In this study, there was a relationship between QOL and the level of education so that the elderly with a higher educational level had a better QOL. In the studies carried out by Habibi et al. (19), Sari et al., (21), and de Frias et al. (20), higher education was a positive factor for improving QOL (22). Moreover, in the study by Panagioti et al., education and health education were identified for controlling disease and subsequently improving the QOL (25). In this study, a significant association between job type and income with QOL was observed, which was also mentioned in the study by Habibi et al. (19) so that higher incomes were correlated with promotion of healthy behaviors and QOL.
A significant relationship was observed between the type of residence and QOL in our study so that the elderly living alone had a lower QOL than those who lived with their family. In the study by Gerino et al., loneliness was a factor affecting QOL, and older people with more social interactions were less lonely, and the reduction of loneliness could be a major clinical contributor to primary prevention and recovery. Methods used to reduce anxiety levels include increasing flexibility and self-efficacy and reducing dissatisfaction. A high degree of flexibility helps to increase QOL at both physical and mental levels while reducing symptoms of anxiety and depression (16).
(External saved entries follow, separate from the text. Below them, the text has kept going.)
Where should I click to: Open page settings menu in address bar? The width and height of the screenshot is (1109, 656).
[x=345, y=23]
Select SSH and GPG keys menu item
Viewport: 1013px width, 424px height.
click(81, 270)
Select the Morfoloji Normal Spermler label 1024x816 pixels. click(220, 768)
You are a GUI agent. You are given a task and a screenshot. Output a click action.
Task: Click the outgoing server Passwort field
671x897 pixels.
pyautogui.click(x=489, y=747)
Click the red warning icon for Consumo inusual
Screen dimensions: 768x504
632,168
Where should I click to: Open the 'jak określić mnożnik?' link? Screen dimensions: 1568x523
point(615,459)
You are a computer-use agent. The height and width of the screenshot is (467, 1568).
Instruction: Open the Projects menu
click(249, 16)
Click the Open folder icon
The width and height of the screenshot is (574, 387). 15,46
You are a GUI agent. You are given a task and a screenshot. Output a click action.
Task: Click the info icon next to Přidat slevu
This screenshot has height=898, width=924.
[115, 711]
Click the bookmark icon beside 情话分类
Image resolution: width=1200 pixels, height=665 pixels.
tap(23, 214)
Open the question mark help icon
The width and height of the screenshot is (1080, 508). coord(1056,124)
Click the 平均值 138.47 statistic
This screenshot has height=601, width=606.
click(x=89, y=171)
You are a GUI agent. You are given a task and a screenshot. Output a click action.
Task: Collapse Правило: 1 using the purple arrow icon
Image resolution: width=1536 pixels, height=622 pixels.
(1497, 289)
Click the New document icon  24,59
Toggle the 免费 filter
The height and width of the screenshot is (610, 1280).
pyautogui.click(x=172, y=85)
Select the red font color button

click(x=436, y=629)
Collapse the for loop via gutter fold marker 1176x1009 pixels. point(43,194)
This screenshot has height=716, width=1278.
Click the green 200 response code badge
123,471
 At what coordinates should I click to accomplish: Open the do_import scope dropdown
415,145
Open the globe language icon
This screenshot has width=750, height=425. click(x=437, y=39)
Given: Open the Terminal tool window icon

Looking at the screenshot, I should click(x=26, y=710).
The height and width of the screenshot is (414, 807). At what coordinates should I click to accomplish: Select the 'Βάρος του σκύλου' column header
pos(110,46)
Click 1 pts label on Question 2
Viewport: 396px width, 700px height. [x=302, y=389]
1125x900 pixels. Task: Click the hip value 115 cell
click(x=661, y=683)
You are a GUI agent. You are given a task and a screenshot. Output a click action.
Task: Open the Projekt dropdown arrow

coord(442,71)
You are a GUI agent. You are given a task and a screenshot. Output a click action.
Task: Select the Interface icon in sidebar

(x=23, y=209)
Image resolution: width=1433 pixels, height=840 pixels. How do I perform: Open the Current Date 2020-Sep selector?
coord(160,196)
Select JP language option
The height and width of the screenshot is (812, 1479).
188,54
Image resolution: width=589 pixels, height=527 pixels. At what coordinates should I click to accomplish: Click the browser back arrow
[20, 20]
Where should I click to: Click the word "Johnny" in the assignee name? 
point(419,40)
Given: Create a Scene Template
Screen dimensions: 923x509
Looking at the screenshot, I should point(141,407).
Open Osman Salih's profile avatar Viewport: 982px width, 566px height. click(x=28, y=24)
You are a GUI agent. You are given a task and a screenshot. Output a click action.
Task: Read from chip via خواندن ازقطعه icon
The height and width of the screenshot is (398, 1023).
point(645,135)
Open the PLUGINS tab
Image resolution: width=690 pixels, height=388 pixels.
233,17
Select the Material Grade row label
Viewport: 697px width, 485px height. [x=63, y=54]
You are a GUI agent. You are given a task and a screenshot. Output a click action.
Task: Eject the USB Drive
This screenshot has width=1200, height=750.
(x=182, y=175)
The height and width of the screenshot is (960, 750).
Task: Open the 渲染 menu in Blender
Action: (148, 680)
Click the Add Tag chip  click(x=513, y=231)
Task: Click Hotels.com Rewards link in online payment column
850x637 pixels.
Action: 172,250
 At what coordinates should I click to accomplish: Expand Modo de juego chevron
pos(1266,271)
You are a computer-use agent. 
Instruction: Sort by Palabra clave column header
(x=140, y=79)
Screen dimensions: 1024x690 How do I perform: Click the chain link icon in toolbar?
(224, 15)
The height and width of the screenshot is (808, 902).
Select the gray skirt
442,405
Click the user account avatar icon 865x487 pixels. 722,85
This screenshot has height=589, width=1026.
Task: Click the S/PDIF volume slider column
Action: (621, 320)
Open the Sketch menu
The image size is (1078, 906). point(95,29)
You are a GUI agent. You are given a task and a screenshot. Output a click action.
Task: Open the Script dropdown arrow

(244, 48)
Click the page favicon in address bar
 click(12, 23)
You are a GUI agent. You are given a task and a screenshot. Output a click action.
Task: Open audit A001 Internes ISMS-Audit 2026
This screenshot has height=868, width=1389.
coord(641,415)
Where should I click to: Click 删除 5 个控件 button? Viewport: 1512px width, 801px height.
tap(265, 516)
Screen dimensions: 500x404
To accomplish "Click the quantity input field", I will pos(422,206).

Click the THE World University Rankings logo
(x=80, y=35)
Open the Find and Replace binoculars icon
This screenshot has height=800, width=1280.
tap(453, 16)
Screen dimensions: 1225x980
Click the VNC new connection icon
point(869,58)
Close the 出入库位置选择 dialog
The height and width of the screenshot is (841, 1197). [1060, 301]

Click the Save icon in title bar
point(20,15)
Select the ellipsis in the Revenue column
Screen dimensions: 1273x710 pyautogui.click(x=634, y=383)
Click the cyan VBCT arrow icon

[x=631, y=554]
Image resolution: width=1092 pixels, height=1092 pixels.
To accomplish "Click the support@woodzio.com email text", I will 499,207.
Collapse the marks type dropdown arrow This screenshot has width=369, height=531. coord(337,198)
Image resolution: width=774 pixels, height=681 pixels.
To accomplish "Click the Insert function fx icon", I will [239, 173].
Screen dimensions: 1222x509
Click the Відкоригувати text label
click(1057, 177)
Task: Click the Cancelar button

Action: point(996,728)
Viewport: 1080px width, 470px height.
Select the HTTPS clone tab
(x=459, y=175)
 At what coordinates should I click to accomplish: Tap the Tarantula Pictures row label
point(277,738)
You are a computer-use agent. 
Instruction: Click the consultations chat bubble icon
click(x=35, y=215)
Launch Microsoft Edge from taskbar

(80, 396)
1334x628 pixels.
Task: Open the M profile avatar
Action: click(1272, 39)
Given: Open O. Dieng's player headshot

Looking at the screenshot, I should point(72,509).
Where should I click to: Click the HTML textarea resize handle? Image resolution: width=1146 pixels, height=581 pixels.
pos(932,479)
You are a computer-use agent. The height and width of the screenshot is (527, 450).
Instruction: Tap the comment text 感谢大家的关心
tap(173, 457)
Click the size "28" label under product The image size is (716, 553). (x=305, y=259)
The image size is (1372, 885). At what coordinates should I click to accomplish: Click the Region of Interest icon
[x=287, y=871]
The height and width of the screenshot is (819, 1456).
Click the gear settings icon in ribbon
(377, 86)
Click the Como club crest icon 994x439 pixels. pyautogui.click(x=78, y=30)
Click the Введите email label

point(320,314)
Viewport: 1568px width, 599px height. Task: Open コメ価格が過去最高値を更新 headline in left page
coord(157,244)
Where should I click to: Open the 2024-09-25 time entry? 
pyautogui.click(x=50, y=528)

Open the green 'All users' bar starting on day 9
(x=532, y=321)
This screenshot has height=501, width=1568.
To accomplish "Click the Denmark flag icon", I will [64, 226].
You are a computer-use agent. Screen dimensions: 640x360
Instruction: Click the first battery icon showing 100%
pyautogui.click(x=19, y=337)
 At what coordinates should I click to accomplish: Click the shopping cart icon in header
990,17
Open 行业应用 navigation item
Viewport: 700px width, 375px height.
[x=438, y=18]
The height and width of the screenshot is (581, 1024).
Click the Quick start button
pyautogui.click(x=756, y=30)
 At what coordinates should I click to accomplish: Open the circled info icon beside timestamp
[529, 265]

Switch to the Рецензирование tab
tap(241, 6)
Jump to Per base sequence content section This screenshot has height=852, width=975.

In our study, among the components of QOL, physical function scores were relatively high, while physical pain and social function were relatively low, which was in agreement with the results of the study conducted by Gerber et al., in South Africa (26). It has been reported that illnesses in the elderly cause pain and probably affect their performance and social interactions. It seems that as age increases, diseases and disabilities develop; therefore, attention to supportive factors and the empowerment of the elderly is critical in improving their QOL. Significant correlations were also observed between all domains of QOL and mental health in our study, which are in accord with the results of the study by Yektatalab et al., (27). One limitation of our study could be generalization, due to being limited to elderly patients referred to health centers.
Conclusion
The results of this study indicated that the mental health status of the elderly people was moderate and depression and social function disorder had the highest and the lowest scores, respectively. Furthermore, QOL among the elderly was moderate, and emotional and mental health had the highest and lowest scores, respectively. Mental health among the elderly showed a significant relationship with sex, education, occupation, and income, and the QOL of the elderly had a significant relationship with age, education, occupation, income, and type of residence. Providing educational and counseling services and comprehensive support from various support systems in the community is recommended to improve QOL in the elderly.
Acknowledgements
This article is based on a research project developed by the Social Determinants of Health Research Center of Zanjan University of Medical Sciences. The authors of this article express their appreciation to the deputy of Research and Technology in the Zanjan University of Medical Sciences for funding this effort.
Conflicts of Interest
The authors declared no conflict of interest.